Adiantado na semana passada pelo ministro da Fazenda, Dario Durigan, o valor representa aumento nominal de 7,4% em relação ao salário mínimo de R$ 1.621 que está em vigor.

A alta obedece à regra aprovada no fim do ano passado, que limita o crescimento do salário mínimo a 2,5% acima da inflação do ano anterior.

O valor final do salário mínimo em 2027 pode ficar ainda maior, caso o Índice Nacional de Preços ao Consumidor (INPC) suba mais que o esperado até novembro. O indicador é uma das medidas de inflação calculadas pelo Instituto Brasileiro de Geografia e Estatística.

Com base na inflação acumulada entre dezembro de 2025 e novembro de 2026, o governo enviará uma mensagem modificativa ao Congresso no início de dezembro.

Superávit primário

O projeto do Orçamento de 2027 tem estimativa de superávit primário de R$ 83,4 bilhões. O valor é cerca de R$ 10 bilhões acima da meta de resultado positivo de R$ 73,2 bilhões, 0,5% do Produto Interno Bruto (PIB, soma das riquezas produzidas no país).

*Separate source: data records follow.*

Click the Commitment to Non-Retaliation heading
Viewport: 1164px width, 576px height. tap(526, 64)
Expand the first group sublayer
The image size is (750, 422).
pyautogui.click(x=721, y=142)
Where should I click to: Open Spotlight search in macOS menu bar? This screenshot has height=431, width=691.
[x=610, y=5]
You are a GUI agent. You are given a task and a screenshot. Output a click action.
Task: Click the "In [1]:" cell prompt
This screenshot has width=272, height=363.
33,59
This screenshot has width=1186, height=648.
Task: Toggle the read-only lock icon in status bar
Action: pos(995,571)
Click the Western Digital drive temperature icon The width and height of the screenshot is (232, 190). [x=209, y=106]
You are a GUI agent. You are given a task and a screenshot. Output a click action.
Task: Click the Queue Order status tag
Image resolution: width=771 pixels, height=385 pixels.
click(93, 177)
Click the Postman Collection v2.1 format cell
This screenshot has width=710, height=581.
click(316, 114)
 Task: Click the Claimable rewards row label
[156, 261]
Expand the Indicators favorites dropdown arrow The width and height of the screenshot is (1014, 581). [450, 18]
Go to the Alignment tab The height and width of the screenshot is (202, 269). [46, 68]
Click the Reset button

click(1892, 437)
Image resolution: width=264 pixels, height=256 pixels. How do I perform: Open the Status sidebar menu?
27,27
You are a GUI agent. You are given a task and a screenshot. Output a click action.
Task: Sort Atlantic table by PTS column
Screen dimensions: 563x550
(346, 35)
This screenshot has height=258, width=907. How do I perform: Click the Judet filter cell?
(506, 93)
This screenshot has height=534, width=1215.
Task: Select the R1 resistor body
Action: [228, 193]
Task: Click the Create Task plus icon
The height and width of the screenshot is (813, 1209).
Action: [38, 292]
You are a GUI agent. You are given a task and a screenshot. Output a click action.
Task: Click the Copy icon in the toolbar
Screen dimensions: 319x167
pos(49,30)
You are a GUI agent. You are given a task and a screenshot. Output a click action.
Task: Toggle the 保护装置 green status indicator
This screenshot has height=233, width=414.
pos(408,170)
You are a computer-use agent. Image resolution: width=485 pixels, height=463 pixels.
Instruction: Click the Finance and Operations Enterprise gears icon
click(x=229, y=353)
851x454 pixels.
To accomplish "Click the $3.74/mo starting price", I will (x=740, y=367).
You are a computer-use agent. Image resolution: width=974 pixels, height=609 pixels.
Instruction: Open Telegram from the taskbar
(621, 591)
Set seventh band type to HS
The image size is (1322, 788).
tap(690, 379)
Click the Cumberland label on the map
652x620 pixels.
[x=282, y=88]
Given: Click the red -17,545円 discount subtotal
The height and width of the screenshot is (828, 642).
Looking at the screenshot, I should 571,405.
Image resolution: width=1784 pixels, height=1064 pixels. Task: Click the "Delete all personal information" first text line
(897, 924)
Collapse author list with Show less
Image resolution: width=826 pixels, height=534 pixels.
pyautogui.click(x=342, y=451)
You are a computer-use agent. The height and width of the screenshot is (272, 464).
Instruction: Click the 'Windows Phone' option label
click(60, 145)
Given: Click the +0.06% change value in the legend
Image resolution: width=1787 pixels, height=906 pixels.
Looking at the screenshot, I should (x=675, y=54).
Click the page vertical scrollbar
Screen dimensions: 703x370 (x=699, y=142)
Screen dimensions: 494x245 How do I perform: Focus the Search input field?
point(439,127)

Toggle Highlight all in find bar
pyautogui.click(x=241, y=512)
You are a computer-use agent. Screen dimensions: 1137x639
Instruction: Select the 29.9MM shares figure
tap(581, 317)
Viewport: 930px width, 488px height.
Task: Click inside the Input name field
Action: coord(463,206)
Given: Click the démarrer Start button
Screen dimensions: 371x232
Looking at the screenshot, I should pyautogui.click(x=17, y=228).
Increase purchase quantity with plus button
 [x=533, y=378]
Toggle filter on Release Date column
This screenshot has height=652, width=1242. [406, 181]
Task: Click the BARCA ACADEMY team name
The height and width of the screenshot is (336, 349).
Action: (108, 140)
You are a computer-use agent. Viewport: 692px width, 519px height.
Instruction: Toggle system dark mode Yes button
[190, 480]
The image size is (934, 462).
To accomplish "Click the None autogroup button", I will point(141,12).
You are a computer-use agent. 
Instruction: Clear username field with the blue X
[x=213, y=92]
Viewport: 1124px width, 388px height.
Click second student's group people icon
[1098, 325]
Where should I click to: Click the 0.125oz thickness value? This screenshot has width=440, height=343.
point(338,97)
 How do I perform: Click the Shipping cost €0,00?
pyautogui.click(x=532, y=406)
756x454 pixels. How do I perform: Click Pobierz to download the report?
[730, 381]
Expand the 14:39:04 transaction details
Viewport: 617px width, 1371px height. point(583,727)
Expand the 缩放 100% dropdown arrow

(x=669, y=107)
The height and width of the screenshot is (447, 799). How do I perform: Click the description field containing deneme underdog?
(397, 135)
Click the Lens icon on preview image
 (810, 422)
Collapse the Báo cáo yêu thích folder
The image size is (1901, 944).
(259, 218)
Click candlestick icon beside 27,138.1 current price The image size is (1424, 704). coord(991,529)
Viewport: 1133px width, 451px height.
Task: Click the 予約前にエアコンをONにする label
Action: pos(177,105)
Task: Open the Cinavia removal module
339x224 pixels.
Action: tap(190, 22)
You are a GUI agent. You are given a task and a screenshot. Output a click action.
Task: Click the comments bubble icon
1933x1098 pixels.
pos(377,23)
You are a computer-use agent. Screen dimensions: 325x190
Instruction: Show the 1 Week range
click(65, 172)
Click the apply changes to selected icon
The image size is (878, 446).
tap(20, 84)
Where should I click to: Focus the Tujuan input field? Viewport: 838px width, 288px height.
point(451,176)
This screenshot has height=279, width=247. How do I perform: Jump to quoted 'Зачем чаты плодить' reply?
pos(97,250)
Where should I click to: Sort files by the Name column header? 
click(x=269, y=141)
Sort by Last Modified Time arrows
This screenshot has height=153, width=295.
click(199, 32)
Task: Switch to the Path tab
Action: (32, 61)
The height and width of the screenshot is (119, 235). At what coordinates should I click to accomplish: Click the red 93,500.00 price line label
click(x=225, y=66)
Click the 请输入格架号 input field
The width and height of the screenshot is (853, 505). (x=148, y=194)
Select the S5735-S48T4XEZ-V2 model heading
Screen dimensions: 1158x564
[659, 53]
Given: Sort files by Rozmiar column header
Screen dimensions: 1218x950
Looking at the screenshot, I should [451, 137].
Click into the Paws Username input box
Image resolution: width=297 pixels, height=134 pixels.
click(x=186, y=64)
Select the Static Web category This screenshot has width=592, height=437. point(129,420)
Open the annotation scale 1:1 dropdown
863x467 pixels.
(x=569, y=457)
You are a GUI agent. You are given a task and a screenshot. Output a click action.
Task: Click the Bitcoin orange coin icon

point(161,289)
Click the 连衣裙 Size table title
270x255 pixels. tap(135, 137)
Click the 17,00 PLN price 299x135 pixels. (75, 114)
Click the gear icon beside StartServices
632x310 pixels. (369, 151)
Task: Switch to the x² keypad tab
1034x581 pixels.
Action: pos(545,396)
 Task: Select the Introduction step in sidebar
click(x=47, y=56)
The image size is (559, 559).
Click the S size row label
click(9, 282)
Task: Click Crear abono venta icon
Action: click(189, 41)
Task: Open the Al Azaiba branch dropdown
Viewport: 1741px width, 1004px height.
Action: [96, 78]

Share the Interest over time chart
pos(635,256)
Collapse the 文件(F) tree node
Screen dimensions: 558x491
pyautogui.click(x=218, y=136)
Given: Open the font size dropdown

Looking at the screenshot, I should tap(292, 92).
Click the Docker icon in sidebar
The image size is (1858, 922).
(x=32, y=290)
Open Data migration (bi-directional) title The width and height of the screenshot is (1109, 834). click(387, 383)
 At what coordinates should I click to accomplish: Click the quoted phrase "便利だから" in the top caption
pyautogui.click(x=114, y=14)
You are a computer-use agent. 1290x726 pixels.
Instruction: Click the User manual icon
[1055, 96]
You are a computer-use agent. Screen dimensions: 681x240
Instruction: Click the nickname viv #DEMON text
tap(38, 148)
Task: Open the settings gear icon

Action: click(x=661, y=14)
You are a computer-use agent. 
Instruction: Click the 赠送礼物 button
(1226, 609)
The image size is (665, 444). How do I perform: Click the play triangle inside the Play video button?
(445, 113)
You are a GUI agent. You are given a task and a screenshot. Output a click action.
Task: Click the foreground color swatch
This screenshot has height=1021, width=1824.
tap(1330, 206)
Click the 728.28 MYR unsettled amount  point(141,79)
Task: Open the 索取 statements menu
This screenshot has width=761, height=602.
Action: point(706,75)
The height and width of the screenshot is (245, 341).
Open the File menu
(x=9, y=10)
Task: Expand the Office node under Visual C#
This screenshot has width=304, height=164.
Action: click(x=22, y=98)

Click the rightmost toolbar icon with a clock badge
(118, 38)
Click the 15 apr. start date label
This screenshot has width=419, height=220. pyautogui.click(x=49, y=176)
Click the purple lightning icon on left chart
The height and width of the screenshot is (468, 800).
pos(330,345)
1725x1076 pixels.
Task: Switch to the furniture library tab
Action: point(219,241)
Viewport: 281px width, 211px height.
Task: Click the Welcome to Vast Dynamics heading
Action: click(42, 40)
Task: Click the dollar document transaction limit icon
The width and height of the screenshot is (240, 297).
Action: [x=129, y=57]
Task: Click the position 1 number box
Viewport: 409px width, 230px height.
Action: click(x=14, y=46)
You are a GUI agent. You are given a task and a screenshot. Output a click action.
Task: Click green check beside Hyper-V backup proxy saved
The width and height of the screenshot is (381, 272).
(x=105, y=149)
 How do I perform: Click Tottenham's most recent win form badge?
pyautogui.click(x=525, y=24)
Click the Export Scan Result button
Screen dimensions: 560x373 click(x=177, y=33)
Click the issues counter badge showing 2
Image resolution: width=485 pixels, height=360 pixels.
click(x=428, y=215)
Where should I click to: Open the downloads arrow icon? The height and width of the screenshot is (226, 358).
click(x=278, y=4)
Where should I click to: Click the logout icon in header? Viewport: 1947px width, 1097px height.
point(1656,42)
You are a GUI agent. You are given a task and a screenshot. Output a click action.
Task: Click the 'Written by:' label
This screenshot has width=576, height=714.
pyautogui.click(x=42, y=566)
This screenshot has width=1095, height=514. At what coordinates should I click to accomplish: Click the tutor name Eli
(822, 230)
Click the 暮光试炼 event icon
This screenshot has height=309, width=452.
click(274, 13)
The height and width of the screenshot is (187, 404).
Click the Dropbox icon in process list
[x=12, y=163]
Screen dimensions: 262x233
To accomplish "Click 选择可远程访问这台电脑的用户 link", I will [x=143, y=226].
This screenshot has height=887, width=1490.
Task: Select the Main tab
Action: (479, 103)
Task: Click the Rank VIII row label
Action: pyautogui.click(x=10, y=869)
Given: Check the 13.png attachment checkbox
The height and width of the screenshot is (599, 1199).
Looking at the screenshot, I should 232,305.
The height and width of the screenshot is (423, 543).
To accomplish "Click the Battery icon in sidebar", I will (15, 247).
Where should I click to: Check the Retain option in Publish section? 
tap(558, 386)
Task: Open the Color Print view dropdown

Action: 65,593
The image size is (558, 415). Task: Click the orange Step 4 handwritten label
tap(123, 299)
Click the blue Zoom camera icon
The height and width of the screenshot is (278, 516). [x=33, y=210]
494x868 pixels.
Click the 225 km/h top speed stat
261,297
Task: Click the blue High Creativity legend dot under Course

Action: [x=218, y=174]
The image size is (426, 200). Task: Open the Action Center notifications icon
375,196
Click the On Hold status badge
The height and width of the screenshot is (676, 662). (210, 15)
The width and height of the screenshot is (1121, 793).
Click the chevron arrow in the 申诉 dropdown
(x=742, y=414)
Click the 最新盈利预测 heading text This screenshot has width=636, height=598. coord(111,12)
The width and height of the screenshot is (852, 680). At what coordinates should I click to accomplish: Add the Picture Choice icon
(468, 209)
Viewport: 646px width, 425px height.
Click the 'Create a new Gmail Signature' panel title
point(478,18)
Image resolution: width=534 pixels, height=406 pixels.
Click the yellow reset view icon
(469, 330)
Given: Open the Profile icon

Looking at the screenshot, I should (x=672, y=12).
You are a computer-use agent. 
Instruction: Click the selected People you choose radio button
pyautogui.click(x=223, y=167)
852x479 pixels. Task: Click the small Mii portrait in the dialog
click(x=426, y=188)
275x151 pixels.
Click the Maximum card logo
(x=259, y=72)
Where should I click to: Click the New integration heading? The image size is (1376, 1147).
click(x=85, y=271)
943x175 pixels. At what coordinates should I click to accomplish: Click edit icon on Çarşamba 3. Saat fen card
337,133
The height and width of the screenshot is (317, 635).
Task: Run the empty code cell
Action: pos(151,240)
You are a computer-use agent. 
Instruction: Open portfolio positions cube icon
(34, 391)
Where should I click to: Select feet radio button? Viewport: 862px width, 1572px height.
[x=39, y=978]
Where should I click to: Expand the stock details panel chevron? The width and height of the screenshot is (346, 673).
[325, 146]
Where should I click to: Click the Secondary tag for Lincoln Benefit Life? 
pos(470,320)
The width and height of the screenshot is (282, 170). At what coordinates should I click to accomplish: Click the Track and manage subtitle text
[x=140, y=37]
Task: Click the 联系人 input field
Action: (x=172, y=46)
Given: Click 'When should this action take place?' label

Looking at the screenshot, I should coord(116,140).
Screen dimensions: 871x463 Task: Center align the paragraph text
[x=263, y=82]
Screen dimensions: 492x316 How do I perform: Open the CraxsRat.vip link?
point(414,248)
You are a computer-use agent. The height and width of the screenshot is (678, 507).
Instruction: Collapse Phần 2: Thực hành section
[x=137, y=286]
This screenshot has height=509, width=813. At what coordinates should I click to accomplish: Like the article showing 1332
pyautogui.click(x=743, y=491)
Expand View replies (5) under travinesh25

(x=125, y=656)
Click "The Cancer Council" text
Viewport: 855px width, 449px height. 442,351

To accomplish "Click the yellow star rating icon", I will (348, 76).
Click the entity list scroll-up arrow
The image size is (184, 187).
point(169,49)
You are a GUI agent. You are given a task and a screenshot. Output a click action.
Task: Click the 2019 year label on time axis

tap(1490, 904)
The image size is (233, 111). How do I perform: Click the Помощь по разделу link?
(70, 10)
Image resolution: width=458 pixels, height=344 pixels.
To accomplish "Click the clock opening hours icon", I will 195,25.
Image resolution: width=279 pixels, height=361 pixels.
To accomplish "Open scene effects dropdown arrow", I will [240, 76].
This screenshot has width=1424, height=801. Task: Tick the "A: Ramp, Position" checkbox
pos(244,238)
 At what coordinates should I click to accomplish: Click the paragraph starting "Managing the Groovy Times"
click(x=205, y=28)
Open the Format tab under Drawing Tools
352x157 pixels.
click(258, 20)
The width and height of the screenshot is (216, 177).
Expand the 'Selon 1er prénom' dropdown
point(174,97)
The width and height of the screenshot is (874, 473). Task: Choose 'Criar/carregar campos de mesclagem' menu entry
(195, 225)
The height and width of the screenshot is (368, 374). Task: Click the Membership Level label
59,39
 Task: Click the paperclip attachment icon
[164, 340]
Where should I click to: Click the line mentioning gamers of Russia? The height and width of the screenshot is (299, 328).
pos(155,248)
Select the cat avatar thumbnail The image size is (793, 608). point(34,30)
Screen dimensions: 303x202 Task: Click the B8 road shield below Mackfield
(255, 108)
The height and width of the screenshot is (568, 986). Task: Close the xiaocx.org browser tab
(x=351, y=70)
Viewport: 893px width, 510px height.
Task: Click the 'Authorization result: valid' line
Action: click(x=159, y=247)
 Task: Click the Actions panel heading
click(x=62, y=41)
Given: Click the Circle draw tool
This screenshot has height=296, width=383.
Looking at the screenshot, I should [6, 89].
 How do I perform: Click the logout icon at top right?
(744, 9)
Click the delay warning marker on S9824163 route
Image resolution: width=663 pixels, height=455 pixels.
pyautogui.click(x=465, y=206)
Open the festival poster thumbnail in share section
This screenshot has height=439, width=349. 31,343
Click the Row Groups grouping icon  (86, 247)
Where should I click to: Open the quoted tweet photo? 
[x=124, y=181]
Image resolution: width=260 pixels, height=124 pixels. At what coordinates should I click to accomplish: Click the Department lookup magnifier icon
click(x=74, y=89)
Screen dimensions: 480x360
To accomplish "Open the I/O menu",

No entanto, ao incluir gastos fora do arcabouço fiscal, a estimativa é de superávit de R$ 18,6 bilhões para o próximo ano.

“Uma das nossas mensagens centrais é que, no próximo ano, teremos um Orçamento equilibrado”, disse o ministro do Planejamento e Orçamento, Bruno Moretti.

O resultado primário representa a diferença entre receitas e gastos nas contas do governo sem os juros da dívida pública.

O arcabouço fiscal em vigor desde 2023 prevê uma margem de tolerância de 0,25 ponto percentual do PIB para cima ou para baixo, o que permite que o governo encerre o ano com superávit de 0,25% do PIB, sem descumprir a meta.

Para o próximo ano, a proposta do Orçamento prevê receitas totais líquidas de R$ 2,849 trilhões, o equivalente a 19,27% do PIB. As receitas líquidas excluem as transferências obrigatórias da União para estados e municípios.

As despesas totais estão estimadas em R$ 2,83 trilhões (19,14% do PIB), mas o valor usado para o cálculo do resultado primário representa apenas o Governo Central (Tesouro Nacional, Previdência Social e Banco Central). Ao confrontar as receitas e as despesas, o governo estima superávit primário efetivo de R$ 18,6 bilhões (0,13% do PIB).

No entanto, ao excluir R$ 64,8 bilhões de gastos do cumprimento de meta, a previsão para as contas federais melhora, com a estimativa de superávit de R$ 83,4 bilhões, R$ 10,2 bilhões acima da meta de R$ 73,2 bilhões.

Por um acordo com o Supremo Tribunal Federal no fim de 2023, gastos com precatórios (dívidas do governo com sentença judicial definitiva) estão fora do cálculo da meta de resultado primário. Além disso, leis aprovadas nos últimos anos excluem alguns gastos com saúde, educação e defesa das metas fiscais. As informações são da Agência Brasil.